═══ Brano citato

Le riprese, che si prolungarono per ben quindici mesi, vennero effettuate a Bangkok e in Cambogia per gli esterni, a Hong Kong per gli interni. Nel film la storia d'amore tra i personaggi si esaurisce nel giro di pochi anni, ma nel progetto iniziale doveva protrarsi per ben dieci anni, facendoli incontrare a distanza di tempo. Furono girate anche diversi finali alterativi, ambientati negli anni '70, ma il regista alla fine optò per la che si vede nel film.


Il binomio sesso-castità è una ulteriore chiave dell'opera (il titolo originale cinese significa "L'età della fioritura", dal romanzo di Liu Yichang): come dei poco graditi voyeur (moltissime inquadrature mostrano i personaggi visti attraverso finestre o dietro oggetti in primo piano, come se fossero spiati, appunto), gli spettatori vengono volutamente esclusi dagli atti più privati dei due; si è testimoni solo di una palese frustrazione ma anche del loro incontenibile desiderio d'amore, per quanto non lasciato sfogare, perennemente ostacolato dal buon senso e dalla ragione, che attanagliano i personaggi con tutto il peso dell'inganno di cui sono stati vittime e della società in cui vivono (nel film il regista non rinuncia a dare una sua lettura dei grandi cambiamenti sociali in atto nella Cina, e ad Hong Kong in particolar modo, in quel periodo storico). Ma, nonostante questo, dietro la "porta chiusa" si può avvertire tutta la carnalità di questa passione sospesa ma non per questo meno dolorosa: non è importante che essa venga realmente consumata, perché l'emozione vissuta è tanto palpabile da andare oltre l'atto in sé. L'erotismo nel film è presentissimo ma non è mai e in nessun modo ostentato, e la grande sensualità della protagonista femminile viene enfatizzata unicamente dalle immagini, che seguono con attenzione il suo corpo e i suoi movimenti, quasi ad accarezzarla, a celebrarla, ma sempre a rispettosa distanza, senza mai diventare invadenti.

══════
═══ Materiale fornito

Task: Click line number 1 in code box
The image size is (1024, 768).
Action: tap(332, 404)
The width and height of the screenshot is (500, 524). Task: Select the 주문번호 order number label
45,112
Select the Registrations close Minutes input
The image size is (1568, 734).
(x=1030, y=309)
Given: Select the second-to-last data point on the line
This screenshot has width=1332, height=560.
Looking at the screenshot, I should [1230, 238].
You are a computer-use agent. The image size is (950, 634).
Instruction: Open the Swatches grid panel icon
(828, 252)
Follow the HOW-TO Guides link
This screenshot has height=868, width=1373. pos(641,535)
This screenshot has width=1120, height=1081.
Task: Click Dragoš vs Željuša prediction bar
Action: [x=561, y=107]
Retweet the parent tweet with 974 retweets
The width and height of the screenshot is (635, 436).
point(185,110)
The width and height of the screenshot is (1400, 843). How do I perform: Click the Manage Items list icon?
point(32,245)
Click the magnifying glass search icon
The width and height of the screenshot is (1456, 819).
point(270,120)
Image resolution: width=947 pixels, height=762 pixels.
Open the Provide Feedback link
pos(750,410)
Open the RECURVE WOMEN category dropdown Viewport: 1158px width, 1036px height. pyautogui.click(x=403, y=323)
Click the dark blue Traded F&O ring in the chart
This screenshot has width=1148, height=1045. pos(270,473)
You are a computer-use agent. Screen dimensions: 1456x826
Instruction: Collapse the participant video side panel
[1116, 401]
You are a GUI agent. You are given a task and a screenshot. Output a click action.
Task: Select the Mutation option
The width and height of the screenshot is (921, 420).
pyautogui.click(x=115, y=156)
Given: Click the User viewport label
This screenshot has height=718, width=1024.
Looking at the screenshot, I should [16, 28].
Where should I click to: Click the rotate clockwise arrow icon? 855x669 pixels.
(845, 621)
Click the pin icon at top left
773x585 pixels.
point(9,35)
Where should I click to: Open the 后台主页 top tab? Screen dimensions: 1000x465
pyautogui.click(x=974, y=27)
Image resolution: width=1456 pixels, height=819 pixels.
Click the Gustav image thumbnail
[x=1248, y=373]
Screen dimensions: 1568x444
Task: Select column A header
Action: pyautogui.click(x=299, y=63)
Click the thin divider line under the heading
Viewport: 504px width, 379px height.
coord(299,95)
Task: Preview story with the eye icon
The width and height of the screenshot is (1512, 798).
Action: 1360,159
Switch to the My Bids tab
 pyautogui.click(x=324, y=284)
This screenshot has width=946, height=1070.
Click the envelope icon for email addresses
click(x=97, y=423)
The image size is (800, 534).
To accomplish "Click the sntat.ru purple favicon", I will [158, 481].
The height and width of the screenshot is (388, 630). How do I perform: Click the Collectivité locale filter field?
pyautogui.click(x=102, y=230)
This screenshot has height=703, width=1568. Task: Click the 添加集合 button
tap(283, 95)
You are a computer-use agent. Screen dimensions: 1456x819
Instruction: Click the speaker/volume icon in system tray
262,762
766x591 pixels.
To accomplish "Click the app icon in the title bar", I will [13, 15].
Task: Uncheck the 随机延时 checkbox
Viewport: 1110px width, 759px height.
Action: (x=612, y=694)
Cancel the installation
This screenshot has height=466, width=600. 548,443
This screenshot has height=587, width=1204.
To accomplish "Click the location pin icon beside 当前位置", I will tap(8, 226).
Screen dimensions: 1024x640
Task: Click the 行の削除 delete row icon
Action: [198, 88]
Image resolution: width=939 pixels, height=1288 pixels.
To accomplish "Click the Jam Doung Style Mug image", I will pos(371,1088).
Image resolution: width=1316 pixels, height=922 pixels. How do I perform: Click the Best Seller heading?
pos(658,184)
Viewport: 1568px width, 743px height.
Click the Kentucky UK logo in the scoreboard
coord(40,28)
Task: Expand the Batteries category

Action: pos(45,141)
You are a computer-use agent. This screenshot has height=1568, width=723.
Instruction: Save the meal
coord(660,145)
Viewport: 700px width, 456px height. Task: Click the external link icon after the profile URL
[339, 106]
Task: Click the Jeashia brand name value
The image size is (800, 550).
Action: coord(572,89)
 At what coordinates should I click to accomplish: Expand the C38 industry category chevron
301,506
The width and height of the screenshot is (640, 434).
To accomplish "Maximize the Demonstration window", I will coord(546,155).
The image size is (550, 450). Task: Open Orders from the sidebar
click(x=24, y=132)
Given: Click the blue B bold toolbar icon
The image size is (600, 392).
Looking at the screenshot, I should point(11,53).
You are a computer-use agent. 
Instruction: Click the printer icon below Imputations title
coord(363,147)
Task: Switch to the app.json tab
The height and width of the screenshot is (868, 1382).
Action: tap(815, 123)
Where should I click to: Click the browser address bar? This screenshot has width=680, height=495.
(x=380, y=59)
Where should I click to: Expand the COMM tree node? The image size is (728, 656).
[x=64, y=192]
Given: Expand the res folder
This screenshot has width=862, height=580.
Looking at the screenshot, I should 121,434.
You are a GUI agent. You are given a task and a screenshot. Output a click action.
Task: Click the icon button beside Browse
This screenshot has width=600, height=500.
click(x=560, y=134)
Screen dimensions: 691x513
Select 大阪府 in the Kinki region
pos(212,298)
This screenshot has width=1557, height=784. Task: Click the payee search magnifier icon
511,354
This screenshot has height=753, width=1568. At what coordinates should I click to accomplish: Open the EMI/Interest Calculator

══════

[Consegna] Copia senza modifiche la parte del brano sul film che va da "Le riprese, che" a "vede nel film.".

[Soluzione]
Le riprese, che si prolungarono per ben quindici mesi, vennero effettuate a Bangkok e in Cambogia per gli esterni, a Hong Kong per gli interni. Nel film la storia d'amore tra i personaggi si esaurisce nel giro di pochi anni, ma nel progetto iniziale doveva protrarsi per ben dieci anni, facendoli incontrare a distanza di tempo. Furono girate anche diversi finali alterativi, ambientati negli anni '70, ma il regista alla fine optò per la che si vede nel film.